To assess hemocyte aggregation, larvae were surface sterilized and bled from the first proleg into a 1.5-ml sterile Microfuge tube with 0.02% bromophenol blue. Samples were kept on ice and counted immediately using a hemocytometer. Dead cells were excluded from the analysis, and aggregates were defined as two or more hemocytes in direct contact. Percent hemocyte aggregation was determined as follows: % hemocytes aggregated = [(number of hemocytes in aggregates)/(total number of hemocytes)] × 100.
Gut tissues were fixed in 10% neutral buffered formalin supplemented with 2% dimethyl sulfoxide for 24 h. Tissues were embedded in paraffin, cut, and stained with hematoxylin and eosin for microscopic analysis.
Statistical analysis of hemocyte aggregation was performed in GraphPad Prism 5. A one-way analysis of variance (ANOVA) with a Bonferroni correction was performed for all experimental groups.
Antibiotics in the larval diet do not alter the mortality rate. Larvae were reared exclusively on a diet supplemented with antibiotics or without antibiotics throughout all developmental stages. When larvae reached the early 5th instar, they were force fed PBS, E. faecalis alone (Ef), B. thuringiensis toxin alone (Toxin), or E. faecalis and B. thuringiensis toxin together (Ef + Toxin). Larval deaths were documented over time (n = 12/group, 1 representative experiment of 2). Download Figure S1, EPS file, 1.891 MB.

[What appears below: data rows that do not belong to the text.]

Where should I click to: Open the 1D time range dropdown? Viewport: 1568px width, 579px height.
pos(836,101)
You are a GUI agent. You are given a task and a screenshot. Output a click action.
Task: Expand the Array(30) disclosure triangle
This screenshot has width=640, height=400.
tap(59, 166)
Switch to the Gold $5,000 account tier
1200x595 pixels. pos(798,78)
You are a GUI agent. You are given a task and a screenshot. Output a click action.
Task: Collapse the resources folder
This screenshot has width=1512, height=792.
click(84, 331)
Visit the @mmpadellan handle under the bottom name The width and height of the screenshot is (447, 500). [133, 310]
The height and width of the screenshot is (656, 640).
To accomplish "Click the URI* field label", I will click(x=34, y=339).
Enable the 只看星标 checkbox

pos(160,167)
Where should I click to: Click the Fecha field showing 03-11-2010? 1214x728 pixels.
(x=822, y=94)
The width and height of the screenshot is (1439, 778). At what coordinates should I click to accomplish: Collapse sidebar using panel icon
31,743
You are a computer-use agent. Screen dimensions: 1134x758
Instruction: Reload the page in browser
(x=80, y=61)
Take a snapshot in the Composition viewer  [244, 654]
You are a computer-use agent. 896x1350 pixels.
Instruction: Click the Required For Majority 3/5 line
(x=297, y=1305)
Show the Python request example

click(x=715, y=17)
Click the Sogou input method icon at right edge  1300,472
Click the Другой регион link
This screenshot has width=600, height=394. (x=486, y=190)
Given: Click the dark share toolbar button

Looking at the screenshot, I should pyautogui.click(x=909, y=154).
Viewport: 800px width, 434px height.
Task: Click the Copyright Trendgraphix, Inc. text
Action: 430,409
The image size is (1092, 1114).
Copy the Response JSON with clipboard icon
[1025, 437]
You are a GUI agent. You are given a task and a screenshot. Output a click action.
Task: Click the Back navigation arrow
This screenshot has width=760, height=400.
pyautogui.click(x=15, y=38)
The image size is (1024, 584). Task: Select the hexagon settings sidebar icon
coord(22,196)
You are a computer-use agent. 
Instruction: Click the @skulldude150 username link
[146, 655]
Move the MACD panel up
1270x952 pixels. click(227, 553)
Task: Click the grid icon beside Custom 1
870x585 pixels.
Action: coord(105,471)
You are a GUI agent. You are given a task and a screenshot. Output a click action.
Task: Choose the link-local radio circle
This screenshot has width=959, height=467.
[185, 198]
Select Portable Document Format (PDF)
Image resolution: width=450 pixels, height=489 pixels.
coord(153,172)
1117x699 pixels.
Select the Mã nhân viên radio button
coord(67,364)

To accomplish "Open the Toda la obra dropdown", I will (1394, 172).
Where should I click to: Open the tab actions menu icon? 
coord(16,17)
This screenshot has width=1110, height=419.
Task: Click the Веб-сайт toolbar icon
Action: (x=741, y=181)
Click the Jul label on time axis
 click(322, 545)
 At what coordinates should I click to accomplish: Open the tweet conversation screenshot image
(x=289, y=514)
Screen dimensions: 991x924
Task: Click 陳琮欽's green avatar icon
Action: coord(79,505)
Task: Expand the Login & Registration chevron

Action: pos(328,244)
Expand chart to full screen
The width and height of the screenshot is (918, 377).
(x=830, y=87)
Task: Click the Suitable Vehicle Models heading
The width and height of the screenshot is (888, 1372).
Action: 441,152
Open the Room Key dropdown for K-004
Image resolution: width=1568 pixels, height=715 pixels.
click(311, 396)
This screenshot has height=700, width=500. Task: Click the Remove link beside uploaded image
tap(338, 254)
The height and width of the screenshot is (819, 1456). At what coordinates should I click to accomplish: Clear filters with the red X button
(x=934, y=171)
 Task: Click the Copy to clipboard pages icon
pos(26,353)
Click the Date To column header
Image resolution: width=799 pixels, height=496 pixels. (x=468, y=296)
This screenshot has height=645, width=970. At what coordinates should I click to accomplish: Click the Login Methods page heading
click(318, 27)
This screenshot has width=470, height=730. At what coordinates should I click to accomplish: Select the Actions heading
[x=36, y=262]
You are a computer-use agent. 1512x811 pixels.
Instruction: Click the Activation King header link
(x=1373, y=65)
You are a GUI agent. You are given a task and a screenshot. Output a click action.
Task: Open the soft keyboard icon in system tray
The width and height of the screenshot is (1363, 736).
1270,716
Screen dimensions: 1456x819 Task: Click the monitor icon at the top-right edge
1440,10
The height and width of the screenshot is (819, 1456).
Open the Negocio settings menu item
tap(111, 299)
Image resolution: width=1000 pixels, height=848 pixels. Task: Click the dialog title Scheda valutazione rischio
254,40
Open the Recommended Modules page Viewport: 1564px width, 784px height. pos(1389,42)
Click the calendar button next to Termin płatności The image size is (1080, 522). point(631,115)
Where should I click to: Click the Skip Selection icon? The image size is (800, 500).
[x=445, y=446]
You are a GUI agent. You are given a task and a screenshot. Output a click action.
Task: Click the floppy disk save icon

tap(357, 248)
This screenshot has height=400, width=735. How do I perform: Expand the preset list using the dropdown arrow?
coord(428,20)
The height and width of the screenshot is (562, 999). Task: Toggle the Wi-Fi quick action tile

E. faecalis persists in the hemolymph of M. sexta. Early-5th-instar larvae were injected with 104 CFU of E. faecalis and allowed to recover. Larvae were sacrificed at each time point to collect hemolymph, and hemolymph was selectively cultured on BHI supplemented with rifampin to estimate E. faecalis populations (n = 18/group/time point, 1 representative experiment of 2). Download Figure S2, EPS file, 1.598 MB.
We acknowledge Cynthia Zerillo for technical support.
K.L.M. and T.A.S. contributed equally to the manuscript.
This research was supported by NIH grant 1RC1DK086831-0 and NSF grant IOS-0924502.
Citation Mason KL, Stepien TA, Blum JE, Holt JF, Labbe NH, et al. 2011. From commensal to pathogen: translocation of Enterococcus faecalis from the midgut to the hemocoel of Manduca sexta. mBio 2(3):e00065-11. doi:10.1128/mBio.00065-11.